PM Netanyahu said on May 28 Iran must quit all parts of Syria, qualifying Lavrov’s comment that only Syrian forces should stay on Israel’s border. Defense Minister Avigdor Lieberman was then invited for talks with Defense Minister Sergei Shoigo in Moscow on Thursday, May 31. He will be accompanied by Military Intelligence (AMAN) chief Maj. Gen. Tamir Haiman and senior security-political adviser Zohar Palti.
Russian foreign minister Sergey Lavrov’s comment on Monday, May 28 – that only Syrian government forces should stand on the Israeli border – was a step in the process initiated by his boss.

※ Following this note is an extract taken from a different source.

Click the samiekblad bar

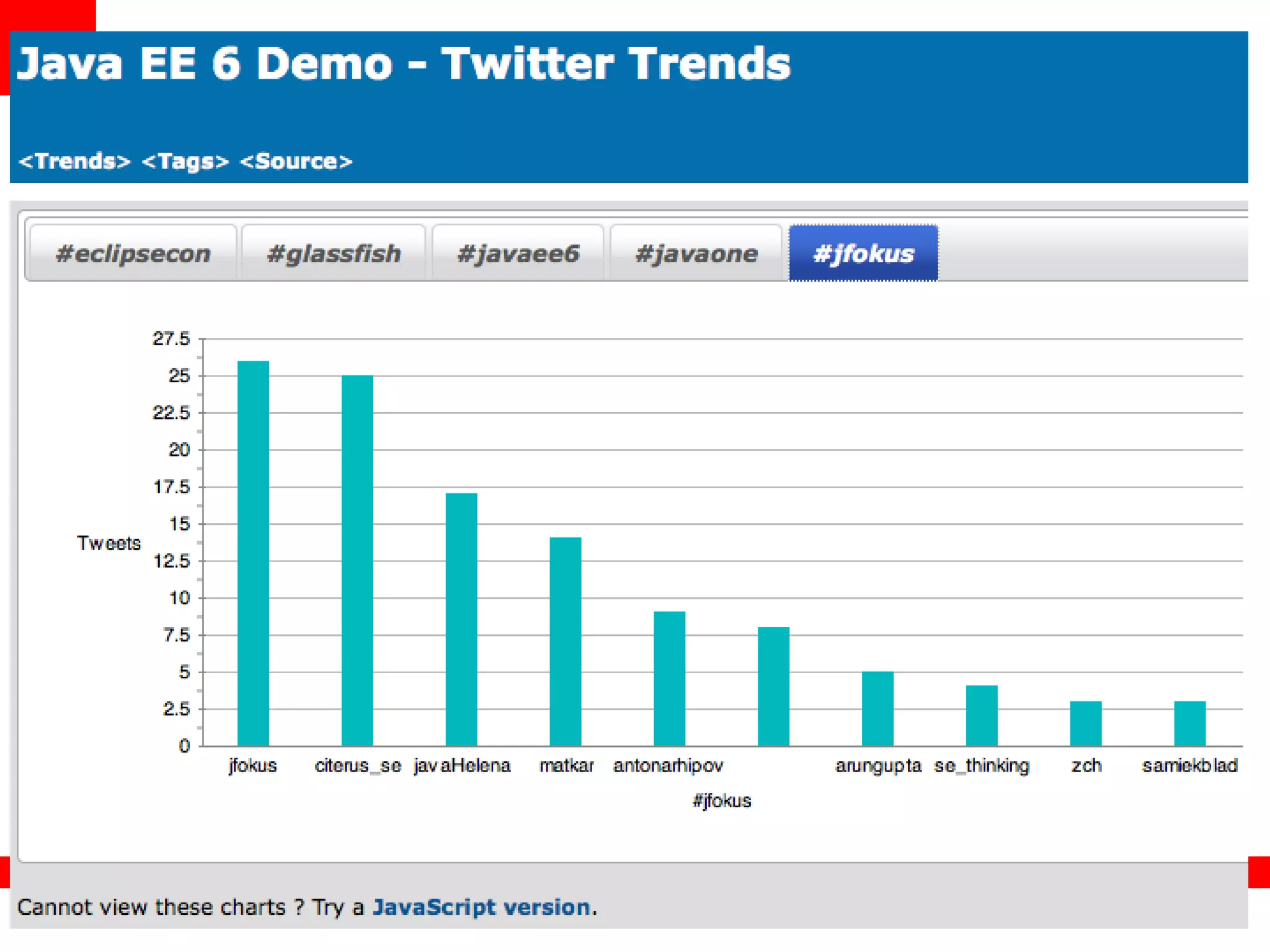pos(1189,723)
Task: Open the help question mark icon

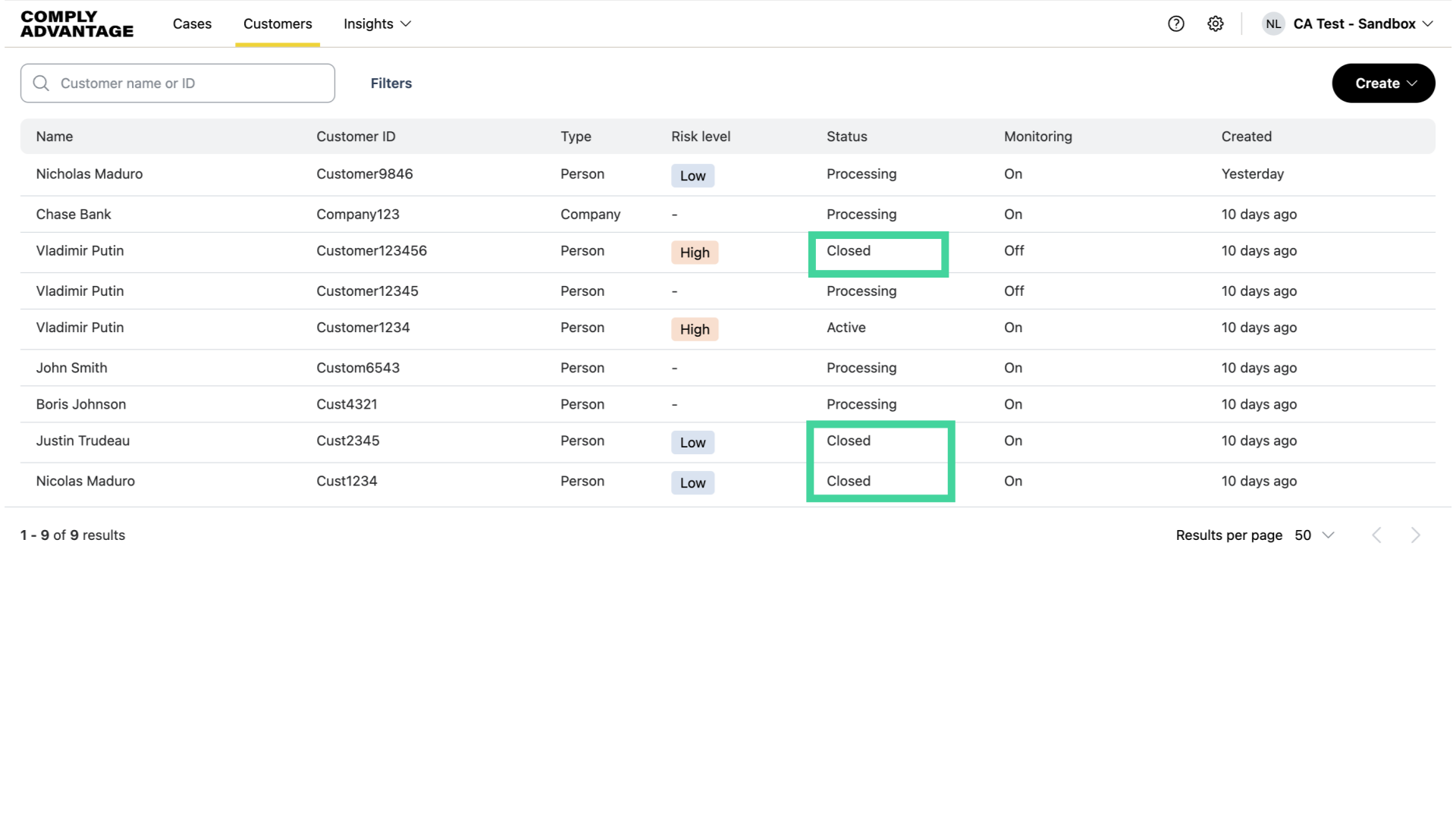Action: tap(1176, 24)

On May 18, President Vladimir Putin summoned the Syrian ruler Bashar Assad to Sochi in order to co-opt him, with President Donald Trump’s tacit assent, to the latest Russian-US posture on Syria. The new direction was summed up by Putin after their meeting in a short sentence: “All foreign troops must withdraw from Syria after the start of the political settlement,” he said to Tehran’s dismay.
On May 23, DEBKAfile’s intelligence sources disclosed that Trump and Secretary of State Mike Pompeo had embarked on a consistent, calculated campaign against Iran, contrary to many claims by critics that it was haphazard and unrealistic, and that this strategy was the fruit of a secret deal between Trump and Putin. Israeli Prime Minister Binyamin Netanyahu and Syria’s Bashar Assad are both playing roles.
This joint effort is still in an incipient stage and will no doubt undergo ups and downs as it matures. But meanwhile, on May 23, Syrian Deputy Foreign Minister Faisal Mekdad had this to say: “Whether Iranian forces or Hizballah withdraw or stay in Syria is not up for discussion because it’s the [business] of the Syrian government.” Mekdad did not go on to spell out where his government stood on this question, further deepening the uncertainty in Tehran.
The last issue of DEBKA weekly of May 25, outlined in exclusive detail how the nascent collaborative effort was conceived and its early steps. Then, on Sunday, May 27, Netanyahu bluntly informed the weekly cabinet meeting in Jerusalem that the campaign against Iranian aggression had not ended: “We are working to prevent Iran obtaining nuclear weapons…against Iran’s consolidated military presence against us… and operating against the transfer of deadly weapons from Syria to Lebanon or their manufacture in Lebanon,” he said.
What he was saying was that expelling Iran’s military presence from the Israeli border region was not the end of it and that Iran’s military facilities would be targeted henceforth in all parts of Syria – and even outside its boundaries towards Lebanon.
The Russian foreign minister’s comment the next day was meant as a reminder that Moscow stood by the principle of reciprocity. While conceding that no forces other than those of the Syrian government should stand on the Israeli border, he added: “Of course, the withdrawal of all non-Syrian forces must be carried out on a reciprocal basis. It must be a two-way street.” His message was plain: Iran and Hizballah will have to withdraw their forces from Syria, but so too must the US and France.
Netanyahu answered Lavrov with another word about his plans for Iran. He told his Likud faction that he would present Israel’s position – that there is no place for an Iranian military presence in any part of Syria – when he meets German Chancellor Angela Merkel, French President Emmanuel Macron and British Prime Minister Theresa May next week in their capitals.
The positions laid out this week by Moscow and Jerusalem will no doubt be followed by some pretty animated rhetoric from Washington, Moscow, Jerusalem, Damascus and also Tehran, to the accompaniment of further military action in Syria.